Vanessa Anspaugh A-men (the first event)

8.9.2015
Details
Date:
Sunday, August 9, 2015
Time:
2:00PM—3:30PM EDT
Location:
Bay Beach behind 533 Sail Walk, Fire Island Pines, NY 11702
Merging her latest research on performances of masculinity in a site-based exploration of the shallow waters of Fire Island’s Great South Bay, dancer and choreographer Vanessa Anspaugh (along with collaborators Andrew Kachel, Clara Lopez and devynn emory) conjures queerly religious rituals of containment, holding, and resurrection. Performers and viewers alike navigate this languid, immersive, and aqueous landscape.

I am a dance artist who works through visual, somatic, and conceptual languages in an effort to facilitate emotional, political, and relational dance works. My particular process methodology hinges on a belief that what is going on inside of the room reflects also what is going on outside of the room, in the culture at large. In my processes driven work, I continue to work collaboratively with performers in order to discover how their interests and concerns can be in dialogue with my own interests exploring the complex power relations embedded in a variety of relationships. From the personal, institutional and sociopolitical, I aim to work through questions around control, collaboration, authorship, domination and surrender. At the heart of most all of my research lies investigations in to various structures of power and examines how power lives in and between bodies. From the macro to the micro, many of the questions that surround my work address the myriad relationships that exist in collections of groups and individuals. Currently, my research hopes to subvert the dynamics and/or reverse traditional structures that exist in the dancer choreographer paradigm. In my newest work The End of Men, I direct an all male cast for the first time. Often in contemporary dance, we encounter male choreographers who direct all-female and mixed gender casts, but how often do we see female choreographers directing all male casts? This arrangement implicitly unearths questions of authority and power within creative process and production. It has personal resonance in that I have never worked this way before and it has political resonance in that it aims to provide a rendering of manhood that is decentralized, complex, and new. As such, The End of Men, aims to examine the fact that so often in cultural production, maleness is not understood as a subjective experience, but rather as a universality.
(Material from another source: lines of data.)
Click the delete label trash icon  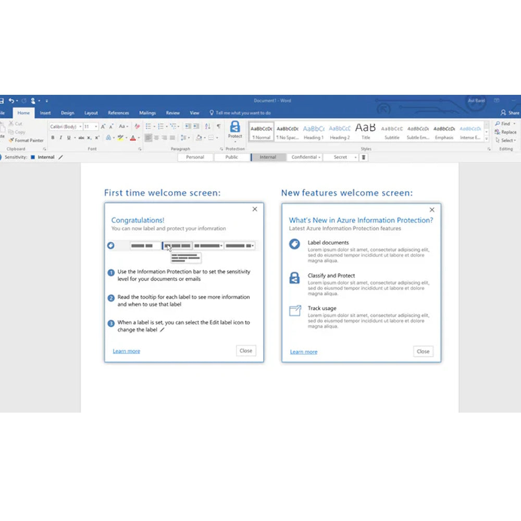(x=364, y=157)
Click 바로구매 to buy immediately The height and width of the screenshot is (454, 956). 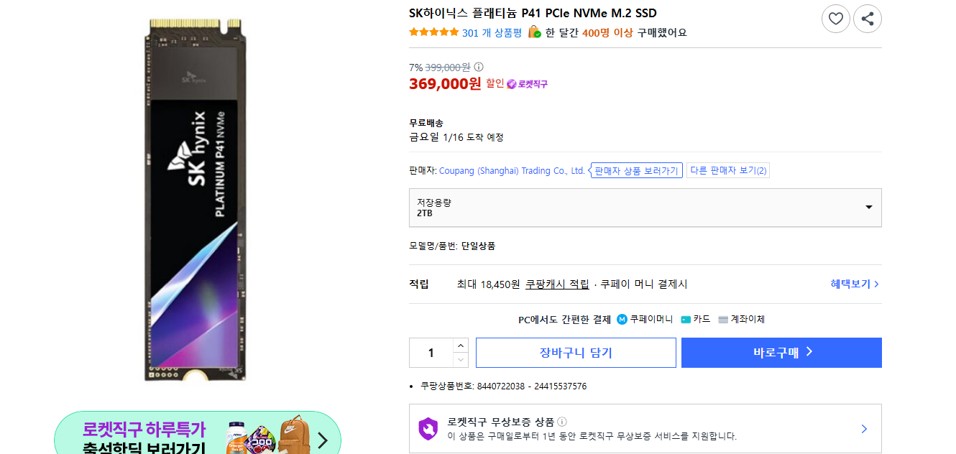[x=781, y=352]
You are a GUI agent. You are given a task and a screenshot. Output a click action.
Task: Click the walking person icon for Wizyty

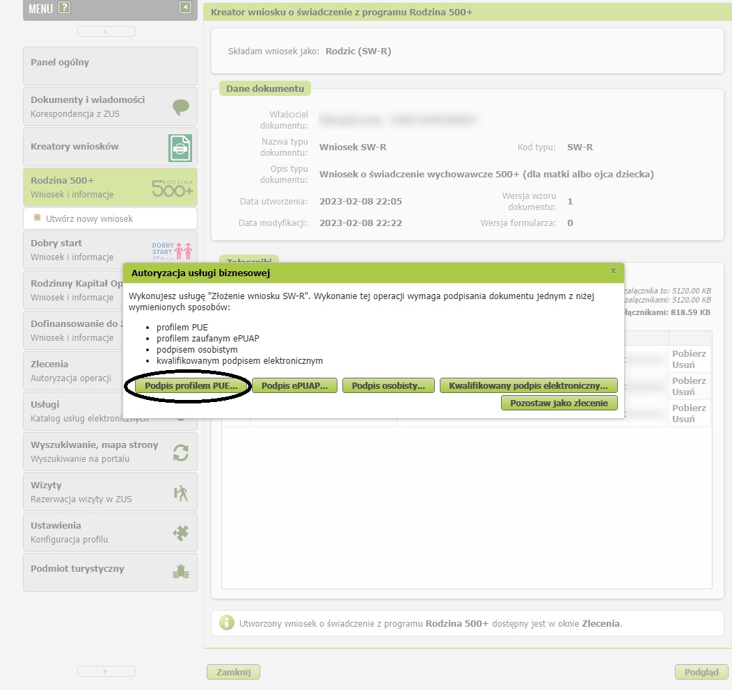coord(181,492)

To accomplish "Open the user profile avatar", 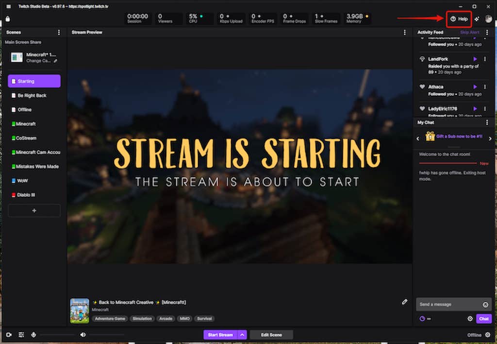I will [488, 19].
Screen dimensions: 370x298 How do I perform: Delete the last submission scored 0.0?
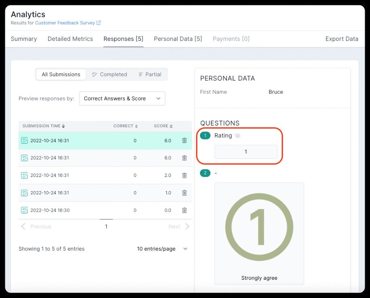185,210
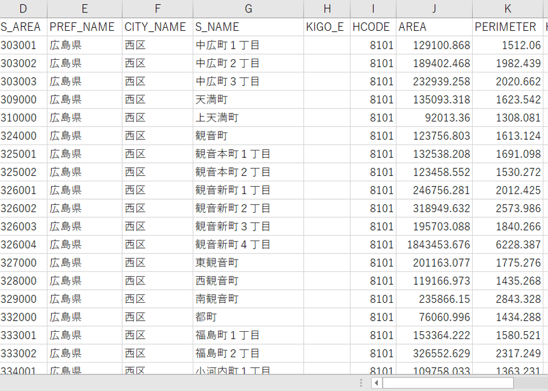
Task: Click the PERIMETER header cell
Action: [508, 27]
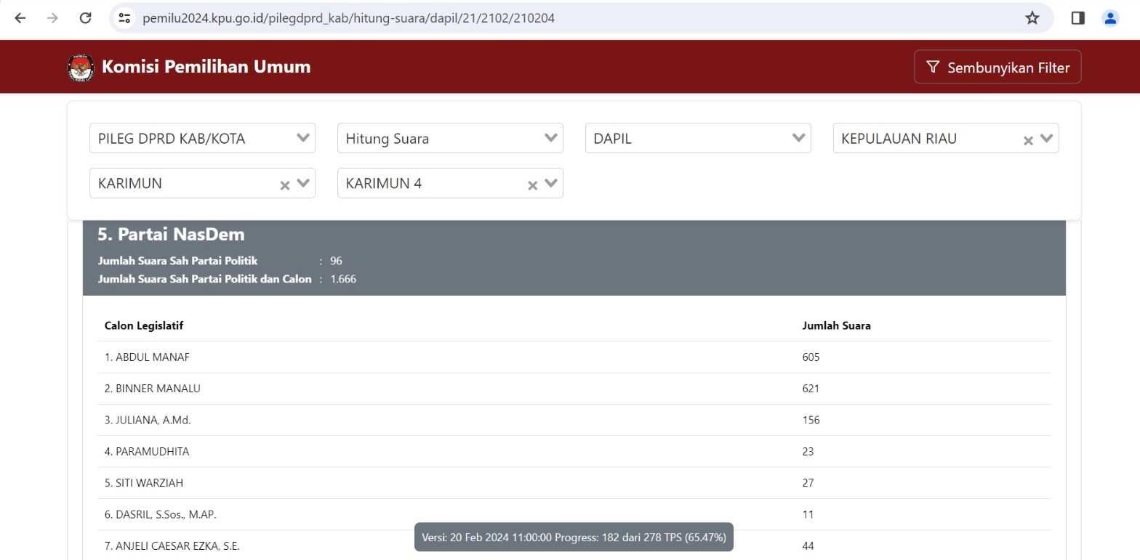This screenshot has width=1140, height=560.
Task: Click the Partai NasDem header
Action: pos(171,235)
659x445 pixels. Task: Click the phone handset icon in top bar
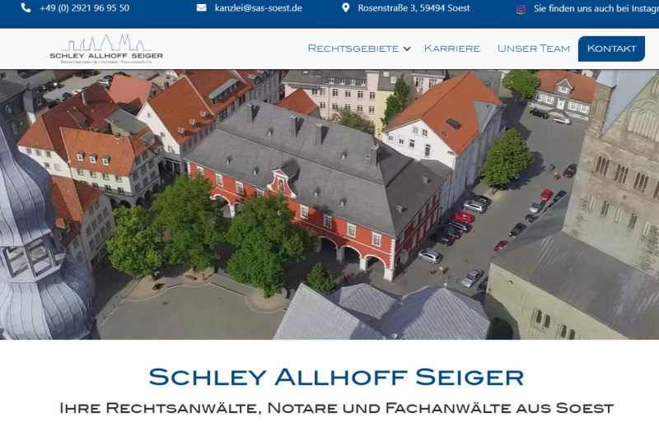point(26,8)
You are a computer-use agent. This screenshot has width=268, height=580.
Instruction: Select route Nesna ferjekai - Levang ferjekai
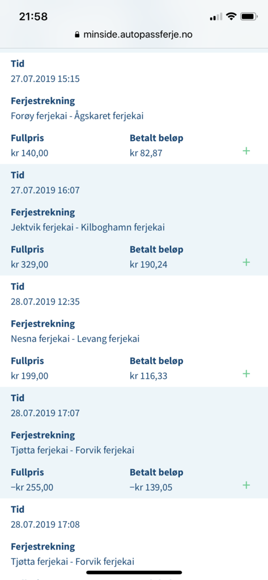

This patriarchal stance renders all other subject positions as “other,” and thus residing in ghettoized margins. The End of Men aims to disrupt this centralized and consolidating phenomenon and runs counter to “maleness as universal truth” in that it works to reveal masculinity as just another framework, amongst many. This work is both an exploration and a construction of masculinity from a marginal positionality, thus forcing masculinity to separate itself from its compulsion to be interpreted as Truth.